Quando riattaccai, l’alunno era già scappato dall’aula e stava telefonando alla madre che dopo 10 minuti si materializzava nei corridoi gridando “buttana, i carrabbineri chiamasti! Iusu t’aspiettu!” (giù ti aspetto).

In una seconda, alla collega di arte è stata rotta la mano destra: mentre chiudeva la porta (di quelle porte antiche costituite da due parti) alcuni alunni (rimasti per sempre ignoti) da fuori hanno sferrato un calcio facendo si che la sua mano destra restasse proprio in mezzo alle due metà.

Avevo una prima composta da 20 alunni, tra cui 10 indiani appena entrati in Italia che sapevano dire solo ciao, due cinesi che non sapevano dire manco quello, due quattordicenni, un dislessico e un paio di rumene volenterose.

Esistono da tempo, ormai, le “classi aperte”, ma questa lo era di più: qui la porta non si chiudeva solo perché rotta, ma perché da un’altra prima arrivava, come Attila sul suo cavallo, il fratello di un mio alunno che, con questo, cominciava ad ingaggiare una lotta per la sopravvivenza fatta di calci, pugni e, soprattutto, rincorse sopra i banchi.

E’ ottobre e a Palermo fa ancora caldo, le finestre sono aperte e l’aula è al terzo piano: i banchi disposti a ferro di cavallo (come alcune strategie ci suggeriscono) toccano i bordi dei davanzali ed io, che so che se mi avvicino per fermarli rischio che per evitarmi scartino di lato e piombino giù dal terzo piano, resto immobile due secondi chiedendomi cosa fare.

Dico ad un’alunna di chiamare il bidello, mentre mi risolvo a chiudere la finestra.

Ma vedete, Signori Presidenti e Signora Ministro, la mia vita è cambiata in quei due secondi. Si, proprio in quei due secondi è successo quello che non era successo in sette anni di “guerra”.

Io mi ammalai.

Simple and plain, per dirla con la lingua che amo e insegno.
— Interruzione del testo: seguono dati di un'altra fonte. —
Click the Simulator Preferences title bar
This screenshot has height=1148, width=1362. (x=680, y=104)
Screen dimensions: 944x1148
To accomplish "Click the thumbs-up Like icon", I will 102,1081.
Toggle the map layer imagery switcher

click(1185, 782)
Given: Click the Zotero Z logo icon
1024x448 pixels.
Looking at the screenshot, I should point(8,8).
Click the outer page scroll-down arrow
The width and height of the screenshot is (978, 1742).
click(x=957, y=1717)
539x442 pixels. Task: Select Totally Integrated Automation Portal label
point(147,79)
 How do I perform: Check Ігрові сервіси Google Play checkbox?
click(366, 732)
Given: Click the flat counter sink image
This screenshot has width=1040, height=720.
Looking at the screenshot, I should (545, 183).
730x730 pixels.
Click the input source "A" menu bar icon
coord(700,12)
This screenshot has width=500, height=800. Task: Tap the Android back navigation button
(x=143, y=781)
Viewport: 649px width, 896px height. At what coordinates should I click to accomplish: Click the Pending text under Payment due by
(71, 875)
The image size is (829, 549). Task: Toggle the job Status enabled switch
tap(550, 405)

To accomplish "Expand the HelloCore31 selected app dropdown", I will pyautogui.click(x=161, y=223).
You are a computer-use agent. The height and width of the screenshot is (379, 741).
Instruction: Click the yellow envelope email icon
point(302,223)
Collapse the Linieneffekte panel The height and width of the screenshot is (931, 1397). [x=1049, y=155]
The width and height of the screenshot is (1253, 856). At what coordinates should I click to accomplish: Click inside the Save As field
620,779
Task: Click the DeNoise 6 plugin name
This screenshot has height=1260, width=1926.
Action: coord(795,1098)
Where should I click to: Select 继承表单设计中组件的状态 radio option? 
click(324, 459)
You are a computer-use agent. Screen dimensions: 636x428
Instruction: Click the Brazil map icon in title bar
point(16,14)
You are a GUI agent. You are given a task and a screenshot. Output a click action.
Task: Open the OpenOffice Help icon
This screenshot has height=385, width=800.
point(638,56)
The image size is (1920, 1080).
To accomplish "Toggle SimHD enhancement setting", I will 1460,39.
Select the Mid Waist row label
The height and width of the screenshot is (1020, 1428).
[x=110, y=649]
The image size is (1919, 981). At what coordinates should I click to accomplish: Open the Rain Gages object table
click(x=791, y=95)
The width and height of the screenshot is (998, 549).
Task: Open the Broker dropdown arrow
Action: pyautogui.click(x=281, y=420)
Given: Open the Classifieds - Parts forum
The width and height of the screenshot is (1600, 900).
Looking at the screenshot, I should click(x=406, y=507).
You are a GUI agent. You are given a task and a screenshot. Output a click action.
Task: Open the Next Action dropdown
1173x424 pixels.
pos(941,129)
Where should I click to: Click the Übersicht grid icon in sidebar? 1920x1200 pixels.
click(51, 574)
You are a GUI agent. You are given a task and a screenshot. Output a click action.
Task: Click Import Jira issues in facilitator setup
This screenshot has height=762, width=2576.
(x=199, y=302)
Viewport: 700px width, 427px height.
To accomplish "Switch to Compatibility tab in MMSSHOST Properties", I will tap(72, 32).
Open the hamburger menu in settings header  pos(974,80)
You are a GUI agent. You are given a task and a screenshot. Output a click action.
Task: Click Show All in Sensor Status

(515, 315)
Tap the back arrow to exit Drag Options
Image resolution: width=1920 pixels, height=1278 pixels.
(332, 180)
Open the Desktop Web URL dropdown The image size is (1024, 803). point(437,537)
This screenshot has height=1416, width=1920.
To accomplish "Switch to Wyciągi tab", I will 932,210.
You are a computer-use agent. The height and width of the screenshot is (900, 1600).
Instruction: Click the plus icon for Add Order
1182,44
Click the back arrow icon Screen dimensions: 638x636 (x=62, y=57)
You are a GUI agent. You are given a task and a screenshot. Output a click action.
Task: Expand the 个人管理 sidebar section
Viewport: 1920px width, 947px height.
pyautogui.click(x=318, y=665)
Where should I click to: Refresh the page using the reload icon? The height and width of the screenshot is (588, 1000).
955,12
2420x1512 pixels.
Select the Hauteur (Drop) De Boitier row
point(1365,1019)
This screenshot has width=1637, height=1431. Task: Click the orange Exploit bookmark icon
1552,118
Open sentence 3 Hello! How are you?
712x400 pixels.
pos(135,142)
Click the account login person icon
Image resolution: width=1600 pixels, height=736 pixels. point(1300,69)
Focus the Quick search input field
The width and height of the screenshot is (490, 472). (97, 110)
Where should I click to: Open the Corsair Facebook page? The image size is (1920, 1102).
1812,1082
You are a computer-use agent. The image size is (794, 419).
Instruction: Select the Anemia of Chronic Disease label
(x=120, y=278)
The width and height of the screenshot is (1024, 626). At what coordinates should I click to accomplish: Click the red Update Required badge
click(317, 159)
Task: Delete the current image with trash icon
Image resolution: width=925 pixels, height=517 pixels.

Non vi furono segni evidenti, nessuno che mi guardasse poteva pensare che dentro di me si fosse rotta qualcosa. Eppure è così che andò. Cominciai con gli attacchi di ansia, continuai con il reflusso gastroesofageo e finii con una preghiera a tutti i Santi, e anche al diavolo stavolta se serviva, per ottenere il trasferimento in una scuola. Perché quella, di scuola, non aveva proprio nulla.

Eppure io ci lavoravo con la mia laurea in lingue e letterature straniere e la mia abilitazione dell’anno 2000. Ci lavoravo per 1.300 euro al mese, come gli altri miei colleghi missionari.

Oggi insegno in una “vera” scuola, con riscaldamenti, porte e finestre, e perfino LIM. Dove posso permettermi, in una terza media, di parlare del sistema giudiziario americano. Ma quegli anni non li dimenticherò finché campo.

Ora Vi chiedo, Signori Presidenti e Signora Ministro: nel piano di “riforma” che avete in mente è contemplato qualche intervento per scuole come la “Benedetto D’Acquisto”, la “Madre Teresa di Calcutta”, la “Falcone”, la “Nuccio”, la “Boccone”, la “Verga” di Palermo (ce ne sono molte altre, ovviamente)? O di quelle di Scampia a Napoli?

Vi rendete conto che, secondo la riforma in itinere, a docenti alle soglie della pensione può capitare, per solo caso, la malaventura di essere spediti in inferni come quelli? Io non ce la facevo a 40 anni, e rappresentavo una docente giovane e piena di grinta.

Gli interventi nella scuola ci vogliono, la riforma ci vuole altroché, la chiediamo TUTTI.

E allora lavorate su classi calde d’inverno e fresche d’estate, che abbiano non più di 20 alunni, non più di un H e con insegnanti di sostegno sempre presenti: perché vedete, se su una strada in salita in una 500 ci infili 8 persone, anche se alla guida metti Schumacher la macchina non parte.

Portate i nostri stipendi ad un livello di decenza: se “le menti” si allontanano sempre di più dalla scuola, è anche perché il salario è pietoso.

Dateci gli Ata e gli assistenti di segreteria: senza queste figure le scuole non funzionano e i bambini di asilo ed elementari continueranno a farsi la pipì di sopra.

Trovate i miliardi che servono per potervi fregiare e pregiare di aver contribuito davvero ad una svolta epocale nella cultura del nostro Paese: toglieteli dove ce n’è fin troppi (e Voi sapete benissimo dove).